Prevention is better than cure, and maintaining an understanding of what is required to provide care at the appropriate level, regularly and often, is key. Whilst there is no golden formula in respect of interacting with local authorities, continuing to provide evidence in respect of your costs and, importantly, the needs of service users will stand you in good stead. Looking at the dispute resolution and any fee review clauses within your contracts and complying with these offers a strong foundation against which any challenges to fees may be brought. You should utilise such mechanisms in order to stand the best prospects of success in any fee uplift. It is understandable that providers can fail to prioritise this task and significant funding gaps can develop in time if challenges are not made in a timely manner.
Ultimately, in order to achieve what you deem to be a fair fee for the delivery of care, taking into account all of the pressures upon your business, you should be ready and willing not to compromise on the fee the local authority pays. It is your business and irrespective of the local authority it is you who remains responsible for staffing and indeed running your service at the level that you deem to be appropriate to provide good care to your service users.
Providers must also be willing to serve notice on service users if the local authority is unable to meet your considered requests. This is a strong position which should be supported but is one few providers are willing to adopt. There is of course the business side of working in the sector but that is also necessarily intertwined with the caring side with good reason.
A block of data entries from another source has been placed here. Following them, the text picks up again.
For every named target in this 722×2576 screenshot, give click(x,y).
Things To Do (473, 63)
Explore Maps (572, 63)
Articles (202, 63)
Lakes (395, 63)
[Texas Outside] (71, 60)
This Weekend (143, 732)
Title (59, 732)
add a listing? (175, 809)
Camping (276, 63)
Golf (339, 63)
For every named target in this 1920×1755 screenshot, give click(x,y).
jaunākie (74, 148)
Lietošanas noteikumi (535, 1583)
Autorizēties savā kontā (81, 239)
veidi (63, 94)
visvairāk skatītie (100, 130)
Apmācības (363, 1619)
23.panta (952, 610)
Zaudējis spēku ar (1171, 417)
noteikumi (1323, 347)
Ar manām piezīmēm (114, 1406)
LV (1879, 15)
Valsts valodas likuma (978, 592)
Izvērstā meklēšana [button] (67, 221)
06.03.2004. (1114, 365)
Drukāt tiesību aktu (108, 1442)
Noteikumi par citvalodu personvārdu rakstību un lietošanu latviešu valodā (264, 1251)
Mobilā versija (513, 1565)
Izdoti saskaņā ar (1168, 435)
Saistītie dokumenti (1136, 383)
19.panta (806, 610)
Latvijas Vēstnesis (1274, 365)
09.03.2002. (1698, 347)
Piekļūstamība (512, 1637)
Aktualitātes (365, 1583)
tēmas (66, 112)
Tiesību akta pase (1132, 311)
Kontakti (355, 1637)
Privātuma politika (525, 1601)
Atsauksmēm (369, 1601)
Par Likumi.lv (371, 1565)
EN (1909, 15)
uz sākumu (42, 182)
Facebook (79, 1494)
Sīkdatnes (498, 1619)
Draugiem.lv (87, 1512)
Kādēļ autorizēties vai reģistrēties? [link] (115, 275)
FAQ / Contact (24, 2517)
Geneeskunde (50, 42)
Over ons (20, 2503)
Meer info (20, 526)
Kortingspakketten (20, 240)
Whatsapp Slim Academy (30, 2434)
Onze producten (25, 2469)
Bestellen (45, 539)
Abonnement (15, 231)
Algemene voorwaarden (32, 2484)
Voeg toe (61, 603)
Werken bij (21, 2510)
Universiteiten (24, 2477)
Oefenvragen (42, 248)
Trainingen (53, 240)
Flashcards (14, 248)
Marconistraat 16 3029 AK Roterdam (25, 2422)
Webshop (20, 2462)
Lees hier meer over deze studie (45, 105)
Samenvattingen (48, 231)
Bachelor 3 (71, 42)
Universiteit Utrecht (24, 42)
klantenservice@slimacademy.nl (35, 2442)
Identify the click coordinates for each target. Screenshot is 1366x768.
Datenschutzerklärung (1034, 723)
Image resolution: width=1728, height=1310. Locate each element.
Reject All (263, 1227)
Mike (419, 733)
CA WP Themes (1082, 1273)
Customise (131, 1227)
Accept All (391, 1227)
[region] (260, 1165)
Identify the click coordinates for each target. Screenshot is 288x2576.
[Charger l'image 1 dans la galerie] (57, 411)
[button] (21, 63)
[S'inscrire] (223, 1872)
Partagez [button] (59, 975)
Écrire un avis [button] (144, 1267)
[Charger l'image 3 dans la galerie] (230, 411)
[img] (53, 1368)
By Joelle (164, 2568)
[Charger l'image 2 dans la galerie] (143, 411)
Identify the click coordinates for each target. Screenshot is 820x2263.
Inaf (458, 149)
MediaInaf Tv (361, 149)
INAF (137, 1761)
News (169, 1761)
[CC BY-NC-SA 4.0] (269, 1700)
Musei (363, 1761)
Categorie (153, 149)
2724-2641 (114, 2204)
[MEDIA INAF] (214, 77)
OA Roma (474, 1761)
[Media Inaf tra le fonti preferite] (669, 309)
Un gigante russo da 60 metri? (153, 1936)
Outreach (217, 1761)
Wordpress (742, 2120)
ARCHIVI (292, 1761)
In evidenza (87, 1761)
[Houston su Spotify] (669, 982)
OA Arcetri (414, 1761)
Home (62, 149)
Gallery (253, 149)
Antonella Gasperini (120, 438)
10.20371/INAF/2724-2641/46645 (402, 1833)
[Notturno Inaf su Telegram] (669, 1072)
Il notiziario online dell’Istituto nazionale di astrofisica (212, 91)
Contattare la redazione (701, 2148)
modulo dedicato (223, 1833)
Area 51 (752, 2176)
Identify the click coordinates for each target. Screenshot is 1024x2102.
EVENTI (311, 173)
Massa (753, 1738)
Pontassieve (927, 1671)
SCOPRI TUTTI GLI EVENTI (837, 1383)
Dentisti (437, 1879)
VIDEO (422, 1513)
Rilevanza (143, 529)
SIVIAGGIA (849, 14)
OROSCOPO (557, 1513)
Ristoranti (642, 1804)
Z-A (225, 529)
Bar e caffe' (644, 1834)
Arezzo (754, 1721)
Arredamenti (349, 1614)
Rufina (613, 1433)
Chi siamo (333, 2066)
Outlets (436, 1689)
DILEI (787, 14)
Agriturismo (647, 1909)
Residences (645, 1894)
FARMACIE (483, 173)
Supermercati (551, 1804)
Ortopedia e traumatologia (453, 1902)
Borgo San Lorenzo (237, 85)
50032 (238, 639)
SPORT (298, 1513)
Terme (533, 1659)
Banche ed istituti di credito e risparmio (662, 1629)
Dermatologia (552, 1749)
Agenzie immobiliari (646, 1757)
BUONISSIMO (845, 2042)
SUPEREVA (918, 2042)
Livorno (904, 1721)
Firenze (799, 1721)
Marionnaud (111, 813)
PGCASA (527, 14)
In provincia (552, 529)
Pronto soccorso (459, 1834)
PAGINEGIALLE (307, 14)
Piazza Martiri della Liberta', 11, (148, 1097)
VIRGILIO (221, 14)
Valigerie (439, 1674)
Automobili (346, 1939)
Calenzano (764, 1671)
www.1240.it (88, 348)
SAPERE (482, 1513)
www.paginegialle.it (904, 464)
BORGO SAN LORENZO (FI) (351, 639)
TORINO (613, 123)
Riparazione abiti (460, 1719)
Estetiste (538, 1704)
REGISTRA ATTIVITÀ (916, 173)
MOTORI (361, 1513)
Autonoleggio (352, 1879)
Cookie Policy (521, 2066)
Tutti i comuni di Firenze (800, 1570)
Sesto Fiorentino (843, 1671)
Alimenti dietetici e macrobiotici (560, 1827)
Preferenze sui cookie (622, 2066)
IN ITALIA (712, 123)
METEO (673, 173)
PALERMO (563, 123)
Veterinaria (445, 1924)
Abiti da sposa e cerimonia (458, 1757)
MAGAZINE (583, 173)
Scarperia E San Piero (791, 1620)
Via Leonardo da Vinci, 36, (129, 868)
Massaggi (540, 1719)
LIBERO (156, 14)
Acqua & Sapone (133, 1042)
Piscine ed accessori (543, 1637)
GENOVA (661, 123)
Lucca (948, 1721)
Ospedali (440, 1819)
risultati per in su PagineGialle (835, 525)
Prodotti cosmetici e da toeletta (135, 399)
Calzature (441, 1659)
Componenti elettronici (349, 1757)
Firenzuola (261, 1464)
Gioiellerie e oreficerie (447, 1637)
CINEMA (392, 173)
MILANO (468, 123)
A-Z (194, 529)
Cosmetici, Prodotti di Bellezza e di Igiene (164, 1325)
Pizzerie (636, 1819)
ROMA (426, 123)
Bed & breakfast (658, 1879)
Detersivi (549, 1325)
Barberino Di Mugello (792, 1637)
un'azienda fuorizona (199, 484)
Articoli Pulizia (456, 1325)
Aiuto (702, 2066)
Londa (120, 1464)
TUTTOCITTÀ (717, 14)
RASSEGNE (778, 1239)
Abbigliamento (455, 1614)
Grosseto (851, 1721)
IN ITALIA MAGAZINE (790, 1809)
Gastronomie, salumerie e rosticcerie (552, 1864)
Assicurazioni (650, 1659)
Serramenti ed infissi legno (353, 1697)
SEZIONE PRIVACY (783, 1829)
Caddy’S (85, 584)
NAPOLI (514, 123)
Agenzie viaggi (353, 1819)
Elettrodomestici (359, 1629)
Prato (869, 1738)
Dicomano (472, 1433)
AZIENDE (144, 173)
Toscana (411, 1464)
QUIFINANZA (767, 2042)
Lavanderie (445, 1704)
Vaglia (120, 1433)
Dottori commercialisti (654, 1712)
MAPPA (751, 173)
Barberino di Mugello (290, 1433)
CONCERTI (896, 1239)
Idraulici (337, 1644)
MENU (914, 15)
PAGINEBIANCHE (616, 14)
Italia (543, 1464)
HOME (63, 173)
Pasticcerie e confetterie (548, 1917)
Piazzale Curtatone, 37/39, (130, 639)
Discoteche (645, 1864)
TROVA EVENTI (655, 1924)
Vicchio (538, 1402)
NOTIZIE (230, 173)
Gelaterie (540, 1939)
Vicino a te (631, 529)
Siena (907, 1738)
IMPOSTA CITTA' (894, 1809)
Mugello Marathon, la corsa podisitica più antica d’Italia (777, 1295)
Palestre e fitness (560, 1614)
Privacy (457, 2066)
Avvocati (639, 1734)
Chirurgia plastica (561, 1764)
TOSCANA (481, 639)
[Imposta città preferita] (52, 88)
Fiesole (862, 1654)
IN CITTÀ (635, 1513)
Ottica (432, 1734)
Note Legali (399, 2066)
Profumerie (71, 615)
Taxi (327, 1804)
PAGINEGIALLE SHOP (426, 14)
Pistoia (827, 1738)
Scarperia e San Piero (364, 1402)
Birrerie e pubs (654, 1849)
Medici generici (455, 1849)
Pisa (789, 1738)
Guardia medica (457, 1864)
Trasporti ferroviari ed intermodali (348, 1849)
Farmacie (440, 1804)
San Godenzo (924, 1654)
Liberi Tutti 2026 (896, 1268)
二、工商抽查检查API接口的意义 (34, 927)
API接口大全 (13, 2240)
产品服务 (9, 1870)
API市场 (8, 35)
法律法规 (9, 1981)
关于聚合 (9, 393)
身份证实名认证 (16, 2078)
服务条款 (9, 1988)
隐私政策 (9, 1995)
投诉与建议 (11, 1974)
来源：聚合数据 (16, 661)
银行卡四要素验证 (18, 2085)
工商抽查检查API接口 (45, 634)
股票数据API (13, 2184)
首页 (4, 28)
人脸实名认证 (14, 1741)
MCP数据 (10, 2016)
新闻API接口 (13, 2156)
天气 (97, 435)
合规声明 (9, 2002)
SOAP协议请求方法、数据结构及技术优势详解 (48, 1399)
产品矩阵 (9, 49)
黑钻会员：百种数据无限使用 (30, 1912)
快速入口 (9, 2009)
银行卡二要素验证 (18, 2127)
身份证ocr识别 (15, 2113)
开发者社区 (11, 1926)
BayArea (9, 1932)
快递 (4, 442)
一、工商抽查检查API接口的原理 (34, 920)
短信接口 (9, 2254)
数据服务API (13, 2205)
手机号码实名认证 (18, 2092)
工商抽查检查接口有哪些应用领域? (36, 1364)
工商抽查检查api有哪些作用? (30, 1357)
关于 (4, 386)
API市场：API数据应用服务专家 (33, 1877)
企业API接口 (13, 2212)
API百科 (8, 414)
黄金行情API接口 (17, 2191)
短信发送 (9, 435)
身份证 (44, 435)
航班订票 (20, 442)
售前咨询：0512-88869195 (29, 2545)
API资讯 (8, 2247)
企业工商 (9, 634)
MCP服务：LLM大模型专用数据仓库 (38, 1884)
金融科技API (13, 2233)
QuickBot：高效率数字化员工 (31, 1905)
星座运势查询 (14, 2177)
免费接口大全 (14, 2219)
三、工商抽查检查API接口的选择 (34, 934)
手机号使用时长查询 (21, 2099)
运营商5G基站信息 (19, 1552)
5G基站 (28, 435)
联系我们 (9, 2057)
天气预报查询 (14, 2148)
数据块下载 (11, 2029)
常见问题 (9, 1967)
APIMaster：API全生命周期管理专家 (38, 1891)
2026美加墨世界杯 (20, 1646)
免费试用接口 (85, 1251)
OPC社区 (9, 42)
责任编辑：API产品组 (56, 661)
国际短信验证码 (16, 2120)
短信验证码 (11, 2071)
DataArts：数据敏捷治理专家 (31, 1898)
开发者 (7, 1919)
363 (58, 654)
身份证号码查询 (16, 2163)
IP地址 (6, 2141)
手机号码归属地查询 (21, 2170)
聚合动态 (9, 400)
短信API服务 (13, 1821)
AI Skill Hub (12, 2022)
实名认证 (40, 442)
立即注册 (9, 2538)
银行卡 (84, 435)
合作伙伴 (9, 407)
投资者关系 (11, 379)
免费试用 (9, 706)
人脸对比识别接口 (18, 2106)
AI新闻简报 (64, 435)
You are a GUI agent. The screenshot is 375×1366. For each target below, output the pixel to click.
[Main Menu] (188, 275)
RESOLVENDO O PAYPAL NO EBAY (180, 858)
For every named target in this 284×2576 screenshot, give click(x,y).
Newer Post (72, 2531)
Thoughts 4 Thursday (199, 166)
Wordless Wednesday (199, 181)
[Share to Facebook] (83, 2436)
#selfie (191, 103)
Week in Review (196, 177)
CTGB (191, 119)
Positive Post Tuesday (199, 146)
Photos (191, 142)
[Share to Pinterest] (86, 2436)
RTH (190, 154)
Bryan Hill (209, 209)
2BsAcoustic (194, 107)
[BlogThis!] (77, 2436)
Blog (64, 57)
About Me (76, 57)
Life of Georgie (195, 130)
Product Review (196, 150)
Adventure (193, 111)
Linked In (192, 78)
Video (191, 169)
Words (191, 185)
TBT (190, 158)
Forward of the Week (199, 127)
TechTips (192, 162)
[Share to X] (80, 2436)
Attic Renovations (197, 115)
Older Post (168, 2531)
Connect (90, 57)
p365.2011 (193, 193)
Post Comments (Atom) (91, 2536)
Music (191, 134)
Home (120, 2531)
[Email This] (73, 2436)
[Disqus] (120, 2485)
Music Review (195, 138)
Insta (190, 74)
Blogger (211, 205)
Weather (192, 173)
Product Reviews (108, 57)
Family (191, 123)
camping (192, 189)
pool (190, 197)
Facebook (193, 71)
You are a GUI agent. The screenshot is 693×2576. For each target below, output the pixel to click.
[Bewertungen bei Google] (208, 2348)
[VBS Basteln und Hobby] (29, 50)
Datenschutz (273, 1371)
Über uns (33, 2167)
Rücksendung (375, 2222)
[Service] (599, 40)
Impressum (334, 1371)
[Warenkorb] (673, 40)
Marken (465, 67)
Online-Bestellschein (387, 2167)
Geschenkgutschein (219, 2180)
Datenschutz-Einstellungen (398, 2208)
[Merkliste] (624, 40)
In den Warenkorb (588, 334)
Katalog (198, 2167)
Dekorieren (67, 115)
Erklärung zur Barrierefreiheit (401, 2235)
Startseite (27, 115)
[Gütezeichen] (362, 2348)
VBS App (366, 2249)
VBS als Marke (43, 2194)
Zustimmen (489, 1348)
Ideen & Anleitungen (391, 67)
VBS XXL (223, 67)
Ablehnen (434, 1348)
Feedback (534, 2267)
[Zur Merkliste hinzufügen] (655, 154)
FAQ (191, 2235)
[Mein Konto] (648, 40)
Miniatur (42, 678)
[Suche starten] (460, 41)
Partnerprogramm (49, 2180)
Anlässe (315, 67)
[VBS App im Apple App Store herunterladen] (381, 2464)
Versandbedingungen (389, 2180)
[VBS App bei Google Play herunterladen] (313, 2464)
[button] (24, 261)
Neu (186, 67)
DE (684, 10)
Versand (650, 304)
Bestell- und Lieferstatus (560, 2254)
It must be remembered no matter how it is communicated providers are essentially extensions of the state and you are acting on the state’s behalf in the provision of care for those that are funded by the state.
No matter the pressures on local authority and NHS budgets you as a provider should challenge and continue to apply pressure upon those fee payers. Some providers may consider it better to simply accept the fees they receive given the difficulty in making challenges which result in positive change in respect of the amount of fees received. This however may be a missed step. The caring business is a business and if the state funders of care state that their coffers only extend to meet costs which fall below that which you reasonably expect in line with your business model for providing good care then this should be unacceptable.
The challenge should be made regularly and often in line with your calculations in respect of staffing and the costs of running your service. Providers should interact with the provisions within contracts held with the local authority and should present cogent arguments in support of increased fees being necessary to meet the needs of service users. Providers should raise challenges on admission and regularly throughout the life of the service user in line with the service user’s presentation and material changes to service users’ needs.
Providers should be comfortable with the fees they are receiving in order to enable the provider to provide good care to service users and pay its staff enough so as to engender continuity of tenure both for staff and for the service users they care for.
Making the decision to challenge fees paid by the public purse is one that should be considered throughout the course of the provision of care at the service. Simply accepting the fees that are offered without proper scrutiny of the same should not be the default position. Providers should feel empowered to make their case for increases in fees and not be dissuaded from setting out their specific case for increases to fees whenever the need arises.